I wondered about you
when you told me never to leave
a box of wooden, strike-anywhere matches
lying around the house because the mice

might get into them and start a fire.
But your face was absolutely straight
when you twisted the lid down on the round tin
where the matches, you said, are always stowed.

Who could sleep that night?
Who could whisk away the thought
of the one unlikely mouse
padding along a cold water pipe

behind the floral wallpaper
gripping a single wooden match
between the needles of his teeth?
Who could not see him rounding a corner,

the blue tip scratching against a rough-hewn beam,
the sudden flare, and the creature
for one bright, shining moment
suddenly thrust ahead of his time -

now a fire-starter, now a torchbearer
in a forgotten ritual, little brown druid
illuminating some ancient night.
Who could fail to notice,

lit up in the blazing insulation,
the tiny looks of wonderment on the faces
of his fellow mice, onetime inhabitants
of what once was your house in the country?

Quantum Leap Convention

Last Saturday I participated in a Quantum Leap Convention. I know youre thinking 'Quantum Leap Convention? Is that like a poor man's Star Trek convention minus the costumes?

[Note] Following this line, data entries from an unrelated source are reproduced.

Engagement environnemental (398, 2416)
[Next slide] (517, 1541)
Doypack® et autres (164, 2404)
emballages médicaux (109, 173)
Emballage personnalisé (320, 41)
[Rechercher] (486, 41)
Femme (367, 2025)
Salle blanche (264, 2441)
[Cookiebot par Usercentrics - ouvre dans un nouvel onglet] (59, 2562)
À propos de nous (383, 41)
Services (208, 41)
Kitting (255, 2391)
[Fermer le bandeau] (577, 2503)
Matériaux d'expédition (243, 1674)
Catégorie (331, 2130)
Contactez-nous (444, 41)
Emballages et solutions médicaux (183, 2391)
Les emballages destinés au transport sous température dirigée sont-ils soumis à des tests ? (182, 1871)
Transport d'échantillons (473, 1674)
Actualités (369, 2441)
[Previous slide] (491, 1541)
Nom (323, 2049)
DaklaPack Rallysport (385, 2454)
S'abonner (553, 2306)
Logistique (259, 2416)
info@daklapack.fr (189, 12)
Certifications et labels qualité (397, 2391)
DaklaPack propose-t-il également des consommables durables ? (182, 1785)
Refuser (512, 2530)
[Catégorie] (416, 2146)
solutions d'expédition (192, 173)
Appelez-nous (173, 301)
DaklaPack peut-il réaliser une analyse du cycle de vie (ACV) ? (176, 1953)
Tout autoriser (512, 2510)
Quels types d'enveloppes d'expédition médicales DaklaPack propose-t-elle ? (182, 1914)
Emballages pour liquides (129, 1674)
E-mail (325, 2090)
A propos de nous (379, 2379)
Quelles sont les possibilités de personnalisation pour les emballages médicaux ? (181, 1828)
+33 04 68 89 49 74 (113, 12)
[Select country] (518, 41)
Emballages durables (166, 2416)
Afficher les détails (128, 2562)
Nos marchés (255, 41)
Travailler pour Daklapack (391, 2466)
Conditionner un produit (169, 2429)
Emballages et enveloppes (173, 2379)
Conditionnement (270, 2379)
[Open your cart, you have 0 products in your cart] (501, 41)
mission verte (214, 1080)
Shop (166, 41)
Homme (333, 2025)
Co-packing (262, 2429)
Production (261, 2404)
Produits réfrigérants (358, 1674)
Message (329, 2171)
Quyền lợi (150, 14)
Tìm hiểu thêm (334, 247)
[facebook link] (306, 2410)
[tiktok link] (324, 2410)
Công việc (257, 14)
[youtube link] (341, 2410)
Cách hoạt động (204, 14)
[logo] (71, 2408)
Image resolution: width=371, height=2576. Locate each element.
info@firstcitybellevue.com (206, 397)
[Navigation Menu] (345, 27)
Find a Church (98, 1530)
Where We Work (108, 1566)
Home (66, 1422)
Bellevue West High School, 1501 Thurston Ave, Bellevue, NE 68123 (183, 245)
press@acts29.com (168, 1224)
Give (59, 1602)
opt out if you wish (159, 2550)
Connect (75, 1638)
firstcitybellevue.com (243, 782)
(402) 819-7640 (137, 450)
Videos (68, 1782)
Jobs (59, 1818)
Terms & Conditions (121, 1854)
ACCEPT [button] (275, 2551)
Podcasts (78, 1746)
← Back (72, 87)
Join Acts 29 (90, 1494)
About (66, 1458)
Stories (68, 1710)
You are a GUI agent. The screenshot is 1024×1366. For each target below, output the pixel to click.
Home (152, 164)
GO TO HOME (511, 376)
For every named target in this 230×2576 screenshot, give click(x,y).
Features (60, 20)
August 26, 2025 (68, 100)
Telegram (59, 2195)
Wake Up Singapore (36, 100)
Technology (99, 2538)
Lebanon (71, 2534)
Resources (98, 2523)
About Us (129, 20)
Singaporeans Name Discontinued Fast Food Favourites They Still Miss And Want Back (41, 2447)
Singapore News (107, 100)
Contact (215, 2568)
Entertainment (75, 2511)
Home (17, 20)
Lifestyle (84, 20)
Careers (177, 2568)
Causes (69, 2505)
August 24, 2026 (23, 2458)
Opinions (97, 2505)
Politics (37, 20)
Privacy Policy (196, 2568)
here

The convention commemorated the 20th anniversary of the show's launch in 1989. I was on the show twice, so I was asked to participate in a panel: talk about my experiences, answer fan questions, etc. I was there with six women and two men on the panel, all guest actors who'd appeared on the show, some of us twice. Of course no one was going to say Scott Bakula was a jerk. But that's because he wasn't. We all had the same experience on the show. I worked on some shows where the exec producer or the star was a tool, and it affected the entire mood of the set. but QL was a blast to work on ... and to a large extent because Dean Stockwell and Scott Bakula were such NICE guys. Yes there ARE great people in Hollywood.

As for the Leapies. I wasn't sure what to expect. Were they going to be aging Trekkies that couldn't afford to go to Battlestar Gallactica? Would they be stalkers? Turned out they were all really nice, grateful people from all over the world -- Germany, Scotland, Australia, Chicago, Georgia -- who spent their hard-earned vacation days to show up at the Holiday Inn in North Hollywood. For a Leapie convention.


Well, I think it's because of The Story. People want good stories. The premise of QL is that Sam Beckett (Bakula) leaps from one person to another through history (only in his own lifetime, so he can't leap back before his own birth date) and finds himself in the body of someone who needs to be rescued or can rescue someone in trouble. Thus, high stakes, issues of courage, good and evil.

I had forgotten until the convention that in one two-part episode, Beckett leaps to find himself in the body of Lee Harvey Oswald. I can't remember how they managed that story. I mean, how could Beckett hope to change history? I don't even remember, but now I want to get that episode on Netflix.

So it's because of STORY that people came. I mean you're not going to find a "Two and a Half Men" convention any time soon. Quantum Leap was a terrific show. And so were the people who came to the convention. One middle aged guy brought his college age son, who'd become a Leap Fan himself.

Actors can live in a vacuum; you show up, do your work and go home. And you don't get the immediacy of a live venue to know how your work is affecting the audience. It made me feel good to know how some little thing I did 15 years ago actually made someone's day or week.

When I was 16 I went to the Beatlefest Convention in Downtown LA. I'm sure to the outsider I looked like a freak. But well, people want good stories, we want heroes. I don't feel like such a nerd anymore.